| Work required |
Please set out every row below as a Markdown table with the columns Row and Text, giving each non-blank line its own number and leaving out blank lines.

-----

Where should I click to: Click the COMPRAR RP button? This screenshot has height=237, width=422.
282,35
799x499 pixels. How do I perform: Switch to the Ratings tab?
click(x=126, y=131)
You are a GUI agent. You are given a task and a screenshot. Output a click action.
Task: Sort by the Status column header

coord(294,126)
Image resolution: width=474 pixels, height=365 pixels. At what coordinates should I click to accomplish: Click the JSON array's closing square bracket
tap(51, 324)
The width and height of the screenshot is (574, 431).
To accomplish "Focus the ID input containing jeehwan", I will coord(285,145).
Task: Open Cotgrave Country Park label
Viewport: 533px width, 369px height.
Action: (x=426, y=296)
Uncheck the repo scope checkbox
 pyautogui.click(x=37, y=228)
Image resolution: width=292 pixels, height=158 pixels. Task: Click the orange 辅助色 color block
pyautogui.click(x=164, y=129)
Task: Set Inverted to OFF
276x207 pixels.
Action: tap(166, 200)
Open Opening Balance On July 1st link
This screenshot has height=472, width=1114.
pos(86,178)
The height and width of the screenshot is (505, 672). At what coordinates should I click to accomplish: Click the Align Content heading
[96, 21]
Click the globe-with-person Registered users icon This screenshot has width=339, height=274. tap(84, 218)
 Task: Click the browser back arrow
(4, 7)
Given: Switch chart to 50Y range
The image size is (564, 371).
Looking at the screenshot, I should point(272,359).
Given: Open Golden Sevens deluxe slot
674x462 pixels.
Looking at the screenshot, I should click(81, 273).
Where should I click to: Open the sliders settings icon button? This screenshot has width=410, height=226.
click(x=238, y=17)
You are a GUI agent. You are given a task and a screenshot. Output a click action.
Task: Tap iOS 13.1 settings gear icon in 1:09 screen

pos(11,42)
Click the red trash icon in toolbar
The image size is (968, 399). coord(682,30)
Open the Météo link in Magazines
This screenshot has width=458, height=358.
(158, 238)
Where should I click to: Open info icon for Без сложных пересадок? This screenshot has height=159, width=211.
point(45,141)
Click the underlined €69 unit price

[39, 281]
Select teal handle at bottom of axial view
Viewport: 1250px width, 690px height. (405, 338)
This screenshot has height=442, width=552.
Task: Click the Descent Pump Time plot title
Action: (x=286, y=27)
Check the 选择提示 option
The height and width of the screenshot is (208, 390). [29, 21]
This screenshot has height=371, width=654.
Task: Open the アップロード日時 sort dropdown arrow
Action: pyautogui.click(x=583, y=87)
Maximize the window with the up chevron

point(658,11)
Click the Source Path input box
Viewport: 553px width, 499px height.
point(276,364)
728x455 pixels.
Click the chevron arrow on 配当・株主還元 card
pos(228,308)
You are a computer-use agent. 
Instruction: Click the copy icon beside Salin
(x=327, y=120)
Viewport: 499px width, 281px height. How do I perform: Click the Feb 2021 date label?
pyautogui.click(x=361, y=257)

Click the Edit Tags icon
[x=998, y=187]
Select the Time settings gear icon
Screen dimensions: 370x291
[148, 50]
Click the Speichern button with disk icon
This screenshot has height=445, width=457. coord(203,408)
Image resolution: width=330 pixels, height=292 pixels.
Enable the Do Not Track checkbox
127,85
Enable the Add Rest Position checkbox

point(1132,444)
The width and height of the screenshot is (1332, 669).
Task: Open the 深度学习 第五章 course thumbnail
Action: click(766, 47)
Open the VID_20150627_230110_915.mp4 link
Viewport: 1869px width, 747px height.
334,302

-----

| Worked answer |
| Row | Text |
|---|---|
| 1 | Where should I click to: Click the COMPRAR RP button? This screenshot has height=237, width=422. |
| 2 | 282,35 |
| 3 | 799x499 pixels. How do I perform: Switch to the Ratings tab? |
| 4 | click(x=126, y=131) |
| 5 | You are a GUI agent. You are given a task and a screenshot. Output a click action. |
| 6 | Task: Sort by the Status column header |
| 7 | coord(294,126) |
| 8 | Image resolution: width=474 pixels, height=365 pixels. At what coordinates should I click to accomplish: Click the JSON array's closing square bracket |
| 9 | tap(51, 324) |
| 10 | The width and height of the screenshot is (574, 431). |
| 11 | To accomplish "Focus the ID input containing jeehwan", I will coord(285,145). |
| 12 | Task: Open Cotgrave Country Park label |
| 13 | Viewport: 533px width, 369px height. |
| 14 | Action: (x=426, y=296) |
| 15 | Uncheck the repo scope checkbox |
| 16 |  pyautogui.click(x=37, y=228) |
| 17 | Image resolution: width=292 pixels, height=158 pixels. Task: Click the orange 辅助色 color block |
| 18 | pyautogui.click(x=164, y=129) |
| 19 | Task: Set Inverted to OFF |
| 20 | 276x207 pixels. |
| 21 | Action: tap(166, 200) |
| 22 | Open Opening Balance On July 1st link |
| 23 | This screenshot has height=472, width=1114. |
| 24 | pos(86,178) |
| 25 | The height and width of the screenshot is (505, 672). At what coordinates should I click to accomplish: Click the Align Content heading |
| 26 | [96, 21] |
| 27 | Click the globe-with-person Registered users icon This screenshot has width=339, height=274. tap(84, 218) |
| 28 |  Task: Click the browser back arrow |
| 29 | (4, 7) |
| 30 | Given: Switch chart to 50Y range |
| 31 | The image size is (564, 371). |
| 32 | Looking at the screenshot, I should point(272,359). |
| 33 | Given: Open Golden Sevens deluxe slot |
| 34 | 674x462 pixels. |
| 35 | Looking at the screenshot, I should click(81, 273). |
| 36 | Where should I click to: Open the sliders settings icon button? This screenshot has width=410, height=226. |
| 37 | click(x=238, y=17) |
| 38 | You are a GUI agent. You are given a task and a screenshot. Output a click action. |
| 39 | Task: Tap iOS 13.1 settings gear icon in 1:09 screen |
| 40 | pos(11,42) |
| 41 | Click the red trash icon in toolbar |
| 42 | The image size is (968, 399). coord(682,30) |
| 43 | Open the Météo link in Magazines |
| 44 | This screenshot has width=458, height=358. |
| 45 | (158, 238) |
| 46 | Where should I click to: Open info icon for Без сложных пересадок? This screenshot has height=159, width=211. |
| 47 | point(45,141) |
| 48 | Click the underlined €69 unit price |
| 49 | [39, 281] |
| 50 | Select teal handle at bottom of axial view |
| 51 | Viewport: 1250px width, 690px height. (405, 338) |
| 52 | This screenshot has height=442, width=552. |
| 53 | Task: Click the Descent Pump Time plot title |
| 54 | Action: (x=286, y=27) |
| 55 | Check the 选择提示 option |
| 56 | The height and width of the screenshot is (208, 390). [29, 21] |
| 57 | This screenshot has height=371, width=654. |
| 58 | Task: Open the アップロード日時 sort dropdown arrow |
| 59 | Action: pyautogui.click(x=583, y=87) |
| 60 | Maximize the window with the up chevron |
| 61 | point(658,11) |
| 62 | Click the Source Path input box |
| 63 | Viewport: 553px width, 499px height. |
| 64 | point(276,364) |
| 65 | 728x455 pixels. |
| 66 | Click the chevron arrow on 配当・株主還元 card |
| 67 | pos(228,308) |
| 68 | You are a computer-use agent.  |
| 69 | Instruction: Click the copy icon beside Salin |
| 70 | (x=327, y=120) |
| 71 | Viewport: 499px width, 281px height. How do I perform: Click the Feb 2021 date label? |
| 72 | pyautogui.click(x=361, y=257) |
| 73 | Click the Edit Tags icon |
| 74 | [x=998, y=187] |
| 75 | Select the Time settings gear icon |
| 76 | Screen dimensions: 370x291 |
| 77 | [148, 50] |
| 78 | Click the Speichern button with disk icon |
| 79 | This screenshot has height=445, width=457. coord(203,408) |
| 80 | Image resolution: width=330 pixels, height=292 pixels. |
| 81 | Enable the Do Not Track checkbox |
| 82 | 127,85 |
| 83 | Enable the Add Rest Position checkbox |
| 84 | point(1132,444) |
| 85 | The width and height of the screenshot is (1332, 669). |
| 86 | Task: Open the 深度学习 第五章 course thumbnail |
| 87 | Action: click(766, 47) |
| 88 | Open the VID_20150627_230110_915.mp4 link |
| 89 | Viewport: 1869px width, 747px height. |
| 90 | 334,302 |